3 – Erfolge in Kreis und Gau


Im Jahr 1937 schoss August Wagener den Vogel beim Netphener Schützenfest.

Die Übungsschießen des Vereins fanden regelmäßig sonntags morgens statt. 1934 war die Kleinkaliber-Abteilung vom späteren Präsidenten Norbert Wagener gegründet worden. Sie bestand aus knapp 20 Alt- und Jungschützen. „Pflichtübungsschießen“ hieß die sonntägliche Veranstaltung zwischen zehn und 12 Uhr. Die Hülsen der Karabiner-Munition wurden schon damals aufgesammelt und wieder geladen. Das Training bescherte dem Schützenverein Netphen Erfolge in Gold, Silber und Bronze bis auf Kreis- und Gauebene. Schießmeister Arnold Göbel war mit dem Gewinn der goldenen Medaille der erfolgreichste Schütze.

Arnold Göbel, Präsident Norbert Wagener und Schützenwärter Heinrich Engel prägten mit ihrem Einsatz diese Zeit.

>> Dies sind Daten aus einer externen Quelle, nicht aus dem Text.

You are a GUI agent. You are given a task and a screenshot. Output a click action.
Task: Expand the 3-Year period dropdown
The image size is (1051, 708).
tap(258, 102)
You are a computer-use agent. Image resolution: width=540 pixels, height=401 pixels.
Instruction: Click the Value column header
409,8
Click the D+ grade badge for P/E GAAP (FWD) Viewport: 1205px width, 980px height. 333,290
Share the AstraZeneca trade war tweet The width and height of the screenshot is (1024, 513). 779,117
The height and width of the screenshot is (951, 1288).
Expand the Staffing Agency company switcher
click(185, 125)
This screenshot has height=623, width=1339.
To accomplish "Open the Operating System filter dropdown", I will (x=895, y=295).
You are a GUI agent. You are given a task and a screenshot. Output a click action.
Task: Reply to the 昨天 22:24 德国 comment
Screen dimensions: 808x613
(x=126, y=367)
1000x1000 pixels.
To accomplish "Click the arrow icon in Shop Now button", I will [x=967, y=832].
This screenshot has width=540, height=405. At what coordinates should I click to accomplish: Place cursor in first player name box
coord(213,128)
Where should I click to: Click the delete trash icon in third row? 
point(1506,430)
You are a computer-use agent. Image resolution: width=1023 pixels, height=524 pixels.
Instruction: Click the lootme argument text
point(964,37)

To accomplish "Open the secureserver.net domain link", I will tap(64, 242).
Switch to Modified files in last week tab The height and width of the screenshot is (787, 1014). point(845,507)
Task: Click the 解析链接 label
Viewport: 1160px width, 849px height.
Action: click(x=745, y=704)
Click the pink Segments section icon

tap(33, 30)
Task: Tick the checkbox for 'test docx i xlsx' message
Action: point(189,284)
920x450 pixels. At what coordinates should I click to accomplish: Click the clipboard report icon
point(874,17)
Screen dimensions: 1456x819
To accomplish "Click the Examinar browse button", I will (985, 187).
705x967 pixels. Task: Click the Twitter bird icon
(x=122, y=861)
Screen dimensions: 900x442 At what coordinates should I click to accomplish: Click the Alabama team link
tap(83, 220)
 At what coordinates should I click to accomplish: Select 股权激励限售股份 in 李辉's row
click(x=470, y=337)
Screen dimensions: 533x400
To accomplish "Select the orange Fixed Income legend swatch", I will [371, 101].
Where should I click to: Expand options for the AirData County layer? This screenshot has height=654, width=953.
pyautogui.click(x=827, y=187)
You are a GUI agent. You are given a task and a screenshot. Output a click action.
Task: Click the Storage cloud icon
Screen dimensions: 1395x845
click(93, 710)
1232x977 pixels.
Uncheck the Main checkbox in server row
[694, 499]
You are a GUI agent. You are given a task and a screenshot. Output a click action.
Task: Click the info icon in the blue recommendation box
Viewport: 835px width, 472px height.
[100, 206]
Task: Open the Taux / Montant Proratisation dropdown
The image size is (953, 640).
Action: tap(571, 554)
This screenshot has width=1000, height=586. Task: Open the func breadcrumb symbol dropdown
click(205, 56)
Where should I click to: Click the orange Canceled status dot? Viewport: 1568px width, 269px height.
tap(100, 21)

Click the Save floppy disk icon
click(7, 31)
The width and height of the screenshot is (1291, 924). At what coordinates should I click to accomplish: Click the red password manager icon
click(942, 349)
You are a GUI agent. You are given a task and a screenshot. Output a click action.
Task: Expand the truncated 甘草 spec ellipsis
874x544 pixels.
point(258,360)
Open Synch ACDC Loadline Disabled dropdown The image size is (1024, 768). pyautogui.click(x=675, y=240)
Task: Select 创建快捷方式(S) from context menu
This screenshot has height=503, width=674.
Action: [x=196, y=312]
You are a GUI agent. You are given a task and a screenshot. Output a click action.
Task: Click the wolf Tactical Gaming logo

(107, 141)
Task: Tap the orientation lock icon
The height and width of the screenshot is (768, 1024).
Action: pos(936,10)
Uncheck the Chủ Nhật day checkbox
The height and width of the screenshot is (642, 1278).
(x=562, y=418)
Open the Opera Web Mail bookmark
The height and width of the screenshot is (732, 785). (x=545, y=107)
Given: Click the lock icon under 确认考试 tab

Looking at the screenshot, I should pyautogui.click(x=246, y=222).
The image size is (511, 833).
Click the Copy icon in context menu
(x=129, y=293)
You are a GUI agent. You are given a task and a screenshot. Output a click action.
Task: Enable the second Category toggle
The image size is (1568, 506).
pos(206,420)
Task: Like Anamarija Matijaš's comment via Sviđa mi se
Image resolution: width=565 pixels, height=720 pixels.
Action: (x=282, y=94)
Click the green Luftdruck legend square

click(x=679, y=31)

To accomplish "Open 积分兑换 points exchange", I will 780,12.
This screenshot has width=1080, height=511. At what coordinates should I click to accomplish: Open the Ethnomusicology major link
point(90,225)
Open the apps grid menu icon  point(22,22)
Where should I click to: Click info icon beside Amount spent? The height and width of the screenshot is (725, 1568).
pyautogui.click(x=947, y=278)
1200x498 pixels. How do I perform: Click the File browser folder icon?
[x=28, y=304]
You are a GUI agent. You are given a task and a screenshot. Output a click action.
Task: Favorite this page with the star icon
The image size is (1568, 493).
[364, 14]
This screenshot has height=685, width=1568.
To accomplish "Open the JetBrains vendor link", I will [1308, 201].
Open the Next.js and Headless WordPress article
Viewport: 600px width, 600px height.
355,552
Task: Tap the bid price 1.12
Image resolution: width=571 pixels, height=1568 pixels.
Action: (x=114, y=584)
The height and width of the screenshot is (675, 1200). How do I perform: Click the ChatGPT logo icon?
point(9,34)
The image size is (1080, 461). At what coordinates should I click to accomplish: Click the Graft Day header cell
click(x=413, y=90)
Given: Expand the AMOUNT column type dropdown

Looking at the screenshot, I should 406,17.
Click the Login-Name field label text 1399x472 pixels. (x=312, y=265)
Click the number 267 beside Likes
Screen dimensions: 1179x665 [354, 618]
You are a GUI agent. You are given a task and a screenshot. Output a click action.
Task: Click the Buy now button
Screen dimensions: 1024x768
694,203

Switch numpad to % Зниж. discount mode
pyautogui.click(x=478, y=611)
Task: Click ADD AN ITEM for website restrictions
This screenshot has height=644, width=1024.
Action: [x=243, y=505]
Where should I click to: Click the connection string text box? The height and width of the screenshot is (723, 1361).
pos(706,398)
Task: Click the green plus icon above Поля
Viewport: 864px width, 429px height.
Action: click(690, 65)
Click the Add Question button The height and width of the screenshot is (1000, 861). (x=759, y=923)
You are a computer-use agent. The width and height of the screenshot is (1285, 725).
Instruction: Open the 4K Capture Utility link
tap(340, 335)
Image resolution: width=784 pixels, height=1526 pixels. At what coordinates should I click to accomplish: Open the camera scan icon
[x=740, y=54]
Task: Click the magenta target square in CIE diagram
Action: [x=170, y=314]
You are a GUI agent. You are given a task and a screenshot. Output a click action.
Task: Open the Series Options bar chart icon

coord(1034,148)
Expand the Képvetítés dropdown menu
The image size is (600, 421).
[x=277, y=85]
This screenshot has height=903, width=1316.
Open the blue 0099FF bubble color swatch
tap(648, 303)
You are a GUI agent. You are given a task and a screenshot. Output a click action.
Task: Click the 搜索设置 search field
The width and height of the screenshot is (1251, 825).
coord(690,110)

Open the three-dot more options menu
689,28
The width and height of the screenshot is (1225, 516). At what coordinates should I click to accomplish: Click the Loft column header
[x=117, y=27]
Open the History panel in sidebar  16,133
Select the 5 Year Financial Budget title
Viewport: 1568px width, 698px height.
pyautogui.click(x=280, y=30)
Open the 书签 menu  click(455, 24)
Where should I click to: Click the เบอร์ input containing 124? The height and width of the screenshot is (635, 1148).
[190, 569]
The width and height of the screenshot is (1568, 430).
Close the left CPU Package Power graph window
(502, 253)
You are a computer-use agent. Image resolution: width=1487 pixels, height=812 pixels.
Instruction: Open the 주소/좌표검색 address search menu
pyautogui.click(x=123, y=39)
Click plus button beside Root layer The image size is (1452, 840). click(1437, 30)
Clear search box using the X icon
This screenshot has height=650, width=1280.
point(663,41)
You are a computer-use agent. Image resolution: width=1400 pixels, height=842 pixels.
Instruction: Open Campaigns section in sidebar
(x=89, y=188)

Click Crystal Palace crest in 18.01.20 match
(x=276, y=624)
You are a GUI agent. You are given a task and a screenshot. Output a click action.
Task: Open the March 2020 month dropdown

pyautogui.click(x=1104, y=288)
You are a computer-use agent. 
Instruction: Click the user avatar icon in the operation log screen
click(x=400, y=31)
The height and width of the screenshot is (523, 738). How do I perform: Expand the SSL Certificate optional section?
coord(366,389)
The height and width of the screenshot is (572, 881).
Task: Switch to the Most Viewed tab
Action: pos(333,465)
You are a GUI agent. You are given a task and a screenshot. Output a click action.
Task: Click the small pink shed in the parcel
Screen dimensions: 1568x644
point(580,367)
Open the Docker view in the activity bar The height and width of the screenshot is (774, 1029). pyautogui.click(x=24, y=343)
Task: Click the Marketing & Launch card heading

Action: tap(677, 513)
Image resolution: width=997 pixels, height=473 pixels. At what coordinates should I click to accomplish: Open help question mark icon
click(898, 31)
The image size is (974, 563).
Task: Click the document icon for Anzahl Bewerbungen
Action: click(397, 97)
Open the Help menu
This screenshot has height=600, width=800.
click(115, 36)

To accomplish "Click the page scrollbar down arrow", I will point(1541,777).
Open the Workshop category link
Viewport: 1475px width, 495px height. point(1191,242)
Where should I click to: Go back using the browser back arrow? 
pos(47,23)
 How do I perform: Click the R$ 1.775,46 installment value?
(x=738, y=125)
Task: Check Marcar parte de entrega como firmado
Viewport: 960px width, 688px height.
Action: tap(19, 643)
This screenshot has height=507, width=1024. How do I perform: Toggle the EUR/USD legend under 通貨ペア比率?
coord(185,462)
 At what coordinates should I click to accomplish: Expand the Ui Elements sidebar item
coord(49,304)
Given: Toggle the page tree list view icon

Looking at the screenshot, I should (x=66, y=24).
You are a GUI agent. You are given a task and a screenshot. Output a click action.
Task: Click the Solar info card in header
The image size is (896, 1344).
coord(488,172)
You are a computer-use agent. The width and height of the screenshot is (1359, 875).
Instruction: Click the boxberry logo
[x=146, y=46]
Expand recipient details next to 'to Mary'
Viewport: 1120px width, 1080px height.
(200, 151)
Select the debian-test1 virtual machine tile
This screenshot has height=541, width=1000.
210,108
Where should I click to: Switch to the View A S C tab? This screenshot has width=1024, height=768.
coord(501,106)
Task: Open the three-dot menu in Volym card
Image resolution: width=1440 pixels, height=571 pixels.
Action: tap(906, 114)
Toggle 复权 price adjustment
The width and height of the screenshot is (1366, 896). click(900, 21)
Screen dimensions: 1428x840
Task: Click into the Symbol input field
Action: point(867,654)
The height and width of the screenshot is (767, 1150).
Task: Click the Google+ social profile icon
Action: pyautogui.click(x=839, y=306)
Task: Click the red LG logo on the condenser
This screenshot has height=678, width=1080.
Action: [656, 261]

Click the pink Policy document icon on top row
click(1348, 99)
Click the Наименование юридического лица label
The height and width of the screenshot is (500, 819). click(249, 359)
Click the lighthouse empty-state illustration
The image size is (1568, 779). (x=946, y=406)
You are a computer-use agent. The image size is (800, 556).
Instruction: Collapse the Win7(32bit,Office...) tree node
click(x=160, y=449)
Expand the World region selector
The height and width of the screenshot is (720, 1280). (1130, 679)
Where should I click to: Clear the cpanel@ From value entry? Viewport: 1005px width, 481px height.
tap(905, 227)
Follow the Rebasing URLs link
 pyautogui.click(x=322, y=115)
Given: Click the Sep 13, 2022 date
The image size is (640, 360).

Die Zeit des Nationalsozialismus ging auch am Schützenverein Netphen nicht spurlos vorüber. Wie in allen Bereichen, so suchte die Partei auch hier ihren Einfluss geltend zu machen. Dem Schützenverein wurde wie anderen Vereinen auch – eine Einheitssatzung „übergestülpt“, mit der demokratische Strukturen abgeschafft und das sogenannte Führerprinzip eingeführt wurde.

Aus dem Präsidenten wurde kurzerhand der Vereinsführer, der alle maßgeblichen Entscheidungen des Vereins allein oder in Abstimmung mit der über-geordneten Verbandsführung treffen konnte. Eine Wahl fand nicht mehr statt. Der Vereinsführer wurde vom Kreisführer des Nationalsozialistischen Reichsbundes für Leibesübungen bestellt.

So war es auch nicht ungewöhnlich, dass die Halbach nach der Machtübernahme Hitlers 1933 nun auch von der Hitlerjugend aus Amt, Kreis und Gau für Übungs-schießen genutzt wurde. Ab 16 Jahren hatten die Hitlerjungen die „vormilitärische Ausbildung“ zu absolvieren, zu der auch das Schießen gehörte. Die „Gefolgschaft 18b“, das war die Netphener HJ-Gruppe, war regelmäßig in der Vereinsanlage des SV zu Gast.

Das Vereinsleben des Schützenvereins Netphen kam in den Kriegsjahren und darüber hinaus zum Erliegen.